→ **Exercise objective**
Restate the records in full, keeping every word as it is.

Dataset excerpts Block Start

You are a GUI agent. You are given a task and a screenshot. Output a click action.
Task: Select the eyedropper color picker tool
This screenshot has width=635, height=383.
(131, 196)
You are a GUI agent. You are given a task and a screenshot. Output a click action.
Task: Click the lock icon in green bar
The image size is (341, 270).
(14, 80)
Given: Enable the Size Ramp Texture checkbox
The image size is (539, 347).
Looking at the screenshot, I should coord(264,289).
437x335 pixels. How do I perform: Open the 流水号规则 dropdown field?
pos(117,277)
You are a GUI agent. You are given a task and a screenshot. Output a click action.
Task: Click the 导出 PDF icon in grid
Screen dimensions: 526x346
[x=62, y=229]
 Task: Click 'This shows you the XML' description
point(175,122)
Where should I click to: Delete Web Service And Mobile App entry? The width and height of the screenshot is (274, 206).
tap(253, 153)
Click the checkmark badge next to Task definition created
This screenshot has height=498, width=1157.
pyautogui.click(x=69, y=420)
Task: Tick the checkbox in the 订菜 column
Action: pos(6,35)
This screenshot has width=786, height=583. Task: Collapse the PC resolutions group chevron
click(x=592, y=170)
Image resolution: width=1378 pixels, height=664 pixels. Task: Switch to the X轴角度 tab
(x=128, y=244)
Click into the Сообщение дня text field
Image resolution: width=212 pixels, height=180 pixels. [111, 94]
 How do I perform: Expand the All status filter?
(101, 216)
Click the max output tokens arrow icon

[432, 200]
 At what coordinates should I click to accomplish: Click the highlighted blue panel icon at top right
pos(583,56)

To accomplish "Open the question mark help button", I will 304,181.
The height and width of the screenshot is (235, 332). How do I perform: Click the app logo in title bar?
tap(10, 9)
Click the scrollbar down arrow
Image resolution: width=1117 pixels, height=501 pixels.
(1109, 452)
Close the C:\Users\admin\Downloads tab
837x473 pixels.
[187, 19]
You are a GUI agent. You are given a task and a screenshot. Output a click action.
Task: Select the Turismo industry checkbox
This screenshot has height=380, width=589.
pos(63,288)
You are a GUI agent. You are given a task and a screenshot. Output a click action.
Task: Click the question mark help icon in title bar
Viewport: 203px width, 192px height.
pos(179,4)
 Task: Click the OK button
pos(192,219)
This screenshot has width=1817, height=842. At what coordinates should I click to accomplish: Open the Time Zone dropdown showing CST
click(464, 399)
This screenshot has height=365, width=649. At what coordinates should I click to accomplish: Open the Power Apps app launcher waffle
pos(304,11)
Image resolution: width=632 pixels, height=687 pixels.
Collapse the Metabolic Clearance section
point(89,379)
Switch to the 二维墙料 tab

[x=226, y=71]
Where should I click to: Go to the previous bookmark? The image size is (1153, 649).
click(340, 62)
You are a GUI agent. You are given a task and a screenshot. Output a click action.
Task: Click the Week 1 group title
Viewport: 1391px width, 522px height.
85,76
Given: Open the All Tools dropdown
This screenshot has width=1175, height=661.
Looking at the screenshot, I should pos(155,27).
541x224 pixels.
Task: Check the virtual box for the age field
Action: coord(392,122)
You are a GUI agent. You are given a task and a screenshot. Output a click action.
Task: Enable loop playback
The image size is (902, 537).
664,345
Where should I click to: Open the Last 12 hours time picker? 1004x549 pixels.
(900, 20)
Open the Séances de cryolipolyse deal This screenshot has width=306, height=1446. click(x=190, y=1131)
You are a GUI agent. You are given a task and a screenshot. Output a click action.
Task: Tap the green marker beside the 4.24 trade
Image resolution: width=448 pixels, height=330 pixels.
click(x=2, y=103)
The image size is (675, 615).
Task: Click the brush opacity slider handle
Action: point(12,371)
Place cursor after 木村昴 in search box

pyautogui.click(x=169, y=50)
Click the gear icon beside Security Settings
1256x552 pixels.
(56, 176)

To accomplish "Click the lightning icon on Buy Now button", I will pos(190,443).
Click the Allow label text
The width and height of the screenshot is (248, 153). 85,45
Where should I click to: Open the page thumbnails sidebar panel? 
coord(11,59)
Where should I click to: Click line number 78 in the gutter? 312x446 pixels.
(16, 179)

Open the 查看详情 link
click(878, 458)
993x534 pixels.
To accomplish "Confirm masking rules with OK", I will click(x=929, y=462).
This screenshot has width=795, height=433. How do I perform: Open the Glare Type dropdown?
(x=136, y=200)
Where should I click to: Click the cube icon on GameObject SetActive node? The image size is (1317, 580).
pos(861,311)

Dataset excerpts Block End

→ **Exercise output**
You are a GUI agent. You are given a task and a screenshot. Output a click action.
Task: Select the eyedropper color picker tool
This screenshot has width=635, height=383.
(131, 196)
You are a GUI agent. You are given a task and a screenshot. Output a click action.
Task: Click the lock icon in green bar
The image size is (341, 270).
(14, 80)
Given: Enable the Size Ramp Texture checkbox
The image size is (539, 347).
Looking at the screenshot, I should coord(264,289).
437x335 pixels. How do I perform: Open the 流水号规则 dropdown field?
pos(117,277)
You are a GUI agent. You are given a task and a screenshot. Output a click action.
Task: Click the 导出 PDF icon in grid
Screen dimensions: 526x346
[x=62, y=229]
 Task: Click 'This shows you the XML' description
point(175,122)
Where should I click to: Delete Web Service And Mobile App entry? The width and height of the screenshot is (274, 206).
tap(253, 153)
Click the checkmark badge next to Task definition created
This screenshot has height=498, width=1157.
pyautogui.click(x=69, y=420)
Task: Tick the checkbox in the 订菜 column
Action: pos(6,35)
This screenshot has width=786, height=583. Task: Collapse the PC resolutions group chevron
click(x=592, y=170)
Image resolution: width=1378 pixels, height=664 pixels. Task: Switch to the X轴角度 tab
(x=128, y=244)
Click into the Сообщение дня text field
Image resolution: width=212 pixels, height=180 pixels. [111, 94]
 How do I perform: Expand the All status filter?
(101, 216)
Click the max output tokens arrow icon

[432, 200]
 At what coordinates should I click to accomplish: Click the highlighted blue panel icon at top right
pos(583,56)

To accomplish "Open the question mark help button", I will 304,181.
The height and width of the screenshot is (235, 332). How do I perform: Click the app logo in title bar?
tap(10, 9)
Click the scrollbar down arrow
Image resolution: width=1117 pixels, height=501 pixels.
(1109, 452)
Close the C:\Users\admin\Downloads tab
837x473 pixels.
[187, 19]
You are a GUI agent. You are given a task and a screenshot. Output a click action.
Task: Select the Turismo industry checkbox
This screenshot has height=380, width=589.
pos(63,288)
You are a GUI agent. You are given a task and a screenshot. Output a click action.
Task: Click the question mark help icon in title bar
Viewport: 203px width, 192px height.
pos(179,4)
 Task: Click the OK button
pos(192,219)
This screenshot has width=1817, height=842. At what coordinates should I click to accomplish: Open the Time Zone dropdown showing CST
click(464, 399)
This screenshot has height=365, width=649. At what coordinates should I click to accomplish: Open the Power Apps app launcher waffle
pos(304,11)
Image resolution: width=632 pixels, height=687 pixels.
Collapse the Metabolic Clearance section
point(89,379)
Switch to the 二维墙料 tab

[x=226, y=71]
Where should I click to: Go to the previous bookmark? The image size is (1153, 649).
click(340, 62)
You are a GUI agent. You are given a task and a screenshot. Output a click action.
Task: Click the Week 1 group title
Viewport: 1391px width, 522px height.
85,76
Given: Open the All Tools dropdown
This screenshot has width=1175, height=661.
Looking at the screenshot, I should pos(155,27).
541x224 pixels.
Task: Check the virtual box for the age field
Action: coord(392,122)
You are a GUI agent. You are given a task and a screenshot. Output a click action.
Task: Enable loop playback
The image size is (902, 537).
664,345
Where should I click to: Open the Last 12 hours time picker? 1004x549 pixels.
(900, 20)
Open the Séances de cryolipolyse deal This screenshot has width=306, height=1446. click(x=190, y=1131)
You are a GUI agent. You are given a task and a screenshot. Output a click action.
Task: Tap the green marker beside the 4.24 trade
Image resolution: width=448 pixels, height=330 pixels.
click(x=2, y=103)
The image size is (675, 615).
Task: Click the brush opacity slider handle
Action: point(12,371)
Place cursor after 木村昴 in search box

pyautogui.click(x=169, y=50)
Click the gear icon beside Security Settings
1256x552 pixels.
(56, 176)

To accomplish "Click the lightning icon on Buy Now button", I will pos(190,443).
Click the Allow label text
The width and height of the screenshot is (248, 153). 85,45
Where should I click to: Open the page thumbnails sidebar panel? 
coord(11,59)
Where should I click to: Click line number 78 in the gutter? 312x446 pixels.
(16, 179)

Open the 查看详情 link
click(878, 458)
993x534 pixels.
To accomplish "Confirm masking rules with OK", I will click(x=929, y=462).
This screenshot has width=795, height=433. How do I perform: Open the Glare Type dropdown?
(x=136, y=200)
Where should I click to: Click the cube icon on GameObject SetActive node? The image size is (1317, 580).
pos(861,311)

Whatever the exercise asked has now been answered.